▼▼▼
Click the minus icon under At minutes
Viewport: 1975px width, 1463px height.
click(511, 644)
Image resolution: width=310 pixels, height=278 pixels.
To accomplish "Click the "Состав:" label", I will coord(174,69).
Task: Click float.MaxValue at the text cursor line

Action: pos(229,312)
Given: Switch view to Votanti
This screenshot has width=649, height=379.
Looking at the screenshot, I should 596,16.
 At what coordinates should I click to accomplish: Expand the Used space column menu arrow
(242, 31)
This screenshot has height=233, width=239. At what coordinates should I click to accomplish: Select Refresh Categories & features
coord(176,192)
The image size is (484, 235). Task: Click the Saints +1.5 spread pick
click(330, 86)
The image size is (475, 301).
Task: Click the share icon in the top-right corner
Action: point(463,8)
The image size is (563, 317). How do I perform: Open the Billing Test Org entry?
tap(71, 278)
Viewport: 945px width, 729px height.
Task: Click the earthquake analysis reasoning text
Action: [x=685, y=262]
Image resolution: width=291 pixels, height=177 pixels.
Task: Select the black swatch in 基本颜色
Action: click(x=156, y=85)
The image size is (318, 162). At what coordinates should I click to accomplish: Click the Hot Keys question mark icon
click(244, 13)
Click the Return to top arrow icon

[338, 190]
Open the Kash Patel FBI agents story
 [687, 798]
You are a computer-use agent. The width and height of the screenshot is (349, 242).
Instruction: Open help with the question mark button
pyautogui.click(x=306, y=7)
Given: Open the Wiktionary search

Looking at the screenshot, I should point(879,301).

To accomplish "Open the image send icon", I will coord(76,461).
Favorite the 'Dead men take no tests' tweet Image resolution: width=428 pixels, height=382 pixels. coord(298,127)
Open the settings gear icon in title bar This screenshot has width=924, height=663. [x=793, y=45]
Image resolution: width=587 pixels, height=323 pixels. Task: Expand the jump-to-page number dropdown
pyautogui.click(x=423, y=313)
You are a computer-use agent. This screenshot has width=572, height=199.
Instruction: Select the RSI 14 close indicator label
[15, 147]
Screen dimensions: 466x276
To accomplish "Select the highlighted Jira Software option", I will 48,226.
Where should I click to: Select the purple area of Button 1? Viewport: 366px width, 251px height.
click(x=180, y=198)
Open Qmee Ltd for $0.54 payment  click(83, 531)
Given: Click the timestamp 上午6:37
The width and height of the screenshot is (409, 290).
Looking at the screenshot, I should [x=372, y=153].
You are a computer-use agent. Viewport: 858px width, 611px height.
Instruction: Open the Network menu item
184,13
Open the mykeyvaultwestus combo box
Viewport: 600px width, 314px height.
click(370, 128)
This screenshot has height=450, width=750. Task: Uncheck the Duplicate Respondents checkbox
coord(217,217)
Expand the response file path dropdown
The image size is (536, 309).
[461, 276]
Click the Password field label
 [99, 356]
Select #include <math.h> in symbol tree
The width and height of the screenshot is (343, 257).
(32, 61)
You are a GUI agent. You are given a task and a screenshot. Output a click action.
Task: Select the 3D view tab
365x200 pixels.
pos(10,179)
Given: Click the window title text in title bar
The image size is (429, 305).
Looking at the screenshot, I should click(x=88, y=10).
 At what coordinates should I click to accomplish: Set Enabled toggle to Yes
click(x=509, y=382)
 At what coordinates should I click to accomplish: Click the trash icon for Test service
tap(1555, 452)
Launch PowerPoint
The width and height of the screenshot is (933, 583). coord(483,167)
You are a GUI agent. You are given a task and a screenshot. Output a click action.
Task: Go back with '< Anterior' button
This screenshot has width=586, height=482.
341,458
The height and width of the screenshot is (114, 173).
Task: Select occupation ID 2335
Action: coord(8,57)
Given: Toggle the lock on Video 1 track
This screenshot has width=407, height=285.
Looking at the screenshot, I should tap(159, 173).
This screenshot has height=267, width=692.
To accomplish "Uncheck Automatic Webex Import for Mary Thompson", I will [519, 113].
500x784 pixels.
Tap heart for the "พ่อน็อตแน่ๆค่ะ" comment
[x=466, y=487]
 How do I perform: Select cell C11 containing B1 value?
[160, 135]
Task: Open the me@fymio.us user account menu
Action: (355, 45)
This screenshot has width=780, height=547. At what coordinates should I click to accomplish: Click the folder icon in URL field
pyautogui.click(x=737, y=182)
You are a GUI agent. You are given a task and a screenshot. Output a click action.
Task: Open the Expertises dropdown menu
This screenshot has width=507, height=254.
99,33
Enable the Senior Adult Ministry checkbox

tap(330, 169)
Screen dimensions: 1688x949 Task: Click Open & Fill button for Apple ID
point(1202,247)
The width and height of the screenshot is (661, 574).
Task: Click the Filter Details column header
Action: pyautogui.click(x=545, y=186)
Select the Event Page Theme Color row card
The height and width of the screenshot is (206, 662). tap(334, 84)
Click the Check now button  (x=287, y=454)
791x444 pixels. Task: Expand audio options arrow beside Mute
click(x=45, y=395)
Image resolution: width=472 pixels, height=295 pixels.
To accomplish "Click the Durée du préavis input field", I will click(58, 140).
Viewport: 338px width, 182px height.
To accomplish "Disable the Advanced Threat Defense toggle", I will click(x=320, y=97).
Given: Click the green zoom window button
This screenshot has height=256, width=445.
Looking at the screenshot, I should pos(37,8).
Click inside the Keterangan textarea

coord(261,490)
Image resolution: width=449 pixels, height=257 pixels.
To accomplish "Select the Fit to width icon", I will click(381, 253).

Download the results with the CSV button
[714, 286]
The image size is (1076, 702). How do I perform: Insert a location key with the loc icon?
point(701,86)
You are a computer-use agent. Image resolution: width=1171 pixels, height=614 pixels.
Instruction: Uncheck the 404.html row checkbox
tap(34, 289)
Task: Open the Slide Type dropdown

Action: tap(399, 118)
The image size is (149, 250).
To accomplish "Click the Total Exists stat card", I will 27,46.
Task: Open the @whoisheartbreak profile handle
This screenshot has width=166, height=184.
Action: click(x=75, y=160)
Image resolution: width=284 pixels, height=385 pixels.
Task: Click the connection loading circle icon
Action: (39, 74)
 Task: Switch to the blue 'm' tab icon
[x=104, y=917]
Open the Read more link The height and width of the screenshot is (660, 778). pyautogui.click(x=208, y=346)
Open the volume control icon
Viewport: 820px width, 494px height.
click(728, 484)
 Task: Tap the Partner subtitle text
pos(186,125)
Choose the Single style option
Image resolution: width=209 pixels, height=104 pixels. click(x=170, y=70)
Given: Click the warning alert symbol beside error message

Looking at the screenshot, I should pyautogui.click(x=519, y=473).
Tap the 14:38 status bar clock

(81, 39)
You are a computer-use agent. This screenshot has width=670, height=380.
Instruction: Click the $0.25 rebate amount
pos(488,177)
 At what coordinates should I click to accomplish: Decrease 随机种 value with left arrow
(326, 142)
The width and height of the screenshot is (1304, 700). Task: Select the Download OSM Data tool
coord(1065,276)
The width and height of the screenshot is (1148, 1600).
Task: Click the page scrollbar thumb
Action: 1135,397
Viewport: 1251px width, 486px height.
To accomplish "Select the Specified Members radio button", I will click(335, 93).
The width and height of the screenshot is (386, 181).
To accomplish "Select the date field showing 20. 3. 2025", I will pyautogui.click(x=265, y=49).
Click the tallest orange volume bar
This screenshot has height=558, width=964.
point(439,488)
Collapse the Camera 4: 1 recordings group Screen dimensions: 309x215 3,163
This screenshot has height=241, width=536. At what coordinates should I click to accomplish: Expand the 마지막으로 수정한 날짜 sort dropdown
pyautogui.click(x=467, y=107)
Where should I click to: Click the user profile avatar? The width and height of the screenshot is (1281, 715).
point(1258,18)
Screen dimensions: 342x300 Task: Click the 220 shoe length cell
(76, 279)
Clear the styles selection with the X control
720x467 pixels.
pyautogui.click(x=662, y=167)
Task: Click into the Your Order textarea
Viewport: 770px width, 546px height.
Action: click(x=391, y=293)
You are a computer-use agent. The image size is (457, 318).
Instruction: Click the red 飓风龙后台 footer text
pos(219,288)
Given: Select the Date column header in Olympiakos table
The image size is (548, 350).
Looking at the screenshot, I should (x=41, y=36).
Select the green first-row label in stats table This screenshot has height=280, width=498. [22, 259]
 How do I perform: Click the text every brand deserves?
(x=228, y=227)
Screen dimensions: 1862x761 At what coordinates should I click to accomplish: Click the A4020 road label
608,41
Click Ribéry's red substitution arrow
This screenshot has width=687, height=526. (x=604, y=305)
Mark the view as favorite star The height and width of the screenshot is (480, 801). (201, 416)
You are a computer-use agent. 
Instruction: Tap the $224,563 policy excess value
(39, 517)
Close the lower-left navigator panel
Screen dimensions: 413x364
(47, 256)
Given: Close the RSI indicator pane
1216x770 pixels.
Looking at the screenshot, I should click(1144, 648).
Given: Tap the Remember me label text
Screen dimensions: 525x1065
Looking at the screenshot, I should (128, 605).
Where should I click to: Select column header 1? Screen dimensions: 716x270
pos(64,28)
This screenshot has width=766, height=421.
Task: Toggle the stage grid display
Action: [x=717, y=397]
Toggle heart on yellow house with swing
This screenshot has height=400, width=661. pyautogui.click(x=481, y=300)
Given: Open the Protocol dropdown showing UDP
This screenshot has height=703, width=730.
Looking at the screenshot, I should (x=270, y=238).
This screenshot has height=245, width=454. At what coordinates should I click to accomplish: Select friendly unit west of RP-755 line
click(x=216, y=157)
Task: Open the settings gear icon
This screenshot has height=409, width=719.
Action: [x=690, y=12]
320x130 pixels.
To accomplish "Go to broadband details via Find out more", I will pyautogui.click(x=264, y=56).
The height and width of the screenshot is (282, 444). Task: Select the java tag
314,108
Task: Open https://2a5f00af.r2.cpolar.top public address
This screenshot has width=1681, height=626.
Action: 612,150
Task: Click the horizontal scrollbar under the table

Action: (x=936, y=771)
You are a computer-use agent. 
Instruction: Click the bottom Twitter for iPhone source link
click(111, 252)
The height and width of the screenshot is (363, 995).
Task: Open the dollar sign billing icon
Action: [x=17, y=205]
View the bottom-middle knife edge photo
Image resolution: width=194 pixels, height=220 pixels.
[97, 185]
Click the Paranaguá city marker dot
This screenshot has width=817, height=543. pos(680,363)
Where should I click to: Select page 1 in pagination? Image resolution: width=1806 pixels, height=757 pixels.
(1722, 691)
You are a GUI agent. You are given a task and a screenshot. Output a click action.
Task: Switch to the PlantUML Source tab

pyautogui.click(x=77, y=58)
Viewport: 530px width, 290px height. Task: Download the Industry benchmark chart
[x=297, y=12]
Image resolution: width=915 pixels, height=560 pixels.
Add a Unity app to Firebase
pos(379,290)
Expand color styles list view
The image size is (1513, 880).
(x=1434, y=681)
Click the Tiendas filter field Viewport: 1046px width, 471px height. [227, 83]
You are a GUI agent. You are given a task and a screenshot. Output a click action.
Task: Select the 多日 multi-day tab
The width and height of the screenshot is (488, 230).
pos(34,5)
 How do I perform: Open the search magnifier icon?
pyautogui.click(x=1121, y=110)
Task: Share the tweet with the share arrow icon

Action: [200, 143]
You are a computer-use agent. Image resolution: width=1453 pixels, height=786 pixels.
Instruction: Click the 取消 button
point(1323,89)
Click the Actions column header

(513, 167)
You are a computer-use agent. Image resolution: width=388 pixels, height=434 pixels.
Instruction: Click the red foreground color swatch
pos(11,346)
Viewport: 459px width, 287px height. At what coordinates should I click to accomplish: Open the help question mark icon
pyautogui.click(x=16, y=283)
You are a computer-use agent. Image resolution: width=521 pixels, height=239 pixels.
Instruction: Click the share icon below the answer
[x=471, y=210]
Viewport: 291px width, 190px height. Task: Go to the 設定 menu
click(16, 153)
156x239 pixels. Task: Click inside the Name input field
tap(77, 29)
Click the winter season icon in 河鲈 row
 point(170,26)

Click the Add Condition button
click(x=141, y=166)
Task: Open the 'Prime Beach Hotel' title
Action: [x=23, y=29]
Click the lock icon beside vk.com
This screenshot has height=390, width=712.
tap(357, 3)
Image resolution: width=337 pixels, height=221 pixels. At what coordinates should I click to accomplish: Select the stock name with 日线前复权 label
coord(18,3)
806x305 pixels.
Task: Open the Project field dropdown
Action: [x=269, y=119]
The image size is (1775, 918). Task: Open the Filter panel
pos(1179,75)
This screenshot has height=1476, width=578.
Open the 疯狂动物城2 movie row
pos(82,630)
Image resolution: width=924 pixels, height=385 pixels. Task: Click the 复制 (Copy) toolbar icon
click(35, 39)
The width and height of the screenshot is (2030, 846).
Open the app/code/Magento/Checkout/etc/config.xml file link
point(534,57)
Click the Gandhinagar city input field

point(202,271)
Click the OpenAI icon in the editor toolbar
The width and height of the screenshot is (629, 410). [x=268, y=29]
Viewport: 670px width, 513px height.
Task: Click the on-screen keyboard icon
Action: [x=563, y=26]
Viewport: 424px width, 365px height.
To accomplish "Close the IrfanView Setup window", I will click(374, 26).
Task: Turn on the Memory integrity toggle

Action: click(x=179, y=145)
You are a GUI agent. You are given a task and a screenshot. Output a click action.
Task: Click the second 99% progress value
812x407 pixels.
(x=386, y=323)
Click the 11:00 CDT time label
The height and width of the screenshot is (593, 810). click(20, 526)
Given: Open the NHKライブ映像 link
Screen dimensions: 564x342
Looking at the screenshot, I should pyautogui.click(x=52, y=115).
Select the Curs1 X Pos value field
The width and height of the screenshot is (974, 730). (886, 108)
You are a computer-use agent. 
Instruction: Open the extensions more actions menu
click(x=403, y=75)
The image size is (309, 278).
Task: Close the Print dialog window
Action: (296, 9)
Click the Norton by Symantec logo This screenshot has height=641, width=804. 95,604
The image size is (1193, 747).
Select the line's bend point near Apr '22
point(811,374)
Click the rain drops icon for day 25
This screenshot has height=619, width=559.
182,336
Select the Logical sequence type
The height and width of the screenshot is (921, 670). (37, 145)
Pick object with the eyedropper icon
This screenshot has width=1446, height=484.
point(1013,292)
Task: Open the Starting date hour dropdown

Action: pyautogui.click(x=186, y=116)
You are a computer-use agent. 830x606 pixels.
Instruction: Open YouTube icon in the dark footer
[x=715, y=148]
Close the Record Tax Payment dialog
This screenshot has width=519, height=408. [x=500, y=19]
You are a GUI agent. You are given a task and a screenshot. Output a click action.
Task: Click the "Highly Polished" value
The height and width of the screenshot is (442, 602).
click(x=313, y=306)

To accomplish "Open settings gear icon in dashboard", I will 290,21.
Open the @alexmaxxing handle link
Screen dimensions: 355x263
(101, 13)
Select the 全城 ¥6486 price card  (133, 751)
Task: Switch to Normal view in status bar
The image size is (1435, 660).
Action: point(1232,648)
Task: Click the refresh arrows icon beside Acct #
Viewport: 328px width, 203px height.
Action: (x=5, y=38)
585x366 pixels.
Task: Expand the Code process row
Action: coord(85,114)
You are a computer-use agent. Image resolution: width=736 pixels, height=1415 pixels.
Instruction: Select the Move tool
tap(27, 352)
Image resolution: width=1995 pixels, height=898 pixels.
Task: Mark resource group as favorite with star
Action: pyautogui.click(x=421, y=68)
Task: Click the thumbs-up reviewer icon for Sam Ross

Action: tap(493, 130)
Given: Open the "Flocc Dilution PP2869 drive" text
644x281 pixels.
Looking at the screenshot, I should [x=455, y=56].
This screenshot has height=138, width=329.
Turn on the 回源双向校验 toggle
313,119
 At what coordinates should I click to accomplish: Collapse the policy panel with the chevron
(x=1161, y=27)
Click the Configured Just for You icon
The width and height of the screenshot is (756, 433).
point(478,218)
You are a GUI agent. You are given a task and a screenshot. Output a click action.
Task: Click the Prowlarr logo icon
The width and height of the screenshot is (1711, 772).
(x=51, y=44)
▲▲▲
Activity:
Using the data above, reproduce exactly the lines from the line that contains "Click the OpenAI icon in the editor toolbar" through the line that contains "Viewport: 424px width, 365px height.", including both.

Exercise result:
Click the OpenAI icon in the editor toolbar
The width and height of the screenshot is (629, 410). [x=268, y=29]
Viewport: 670px width, 513px height.
Task: Click the on-screen keyboard icon
Action: [x=563, y=26]
Viewport: 424px width, 365px height.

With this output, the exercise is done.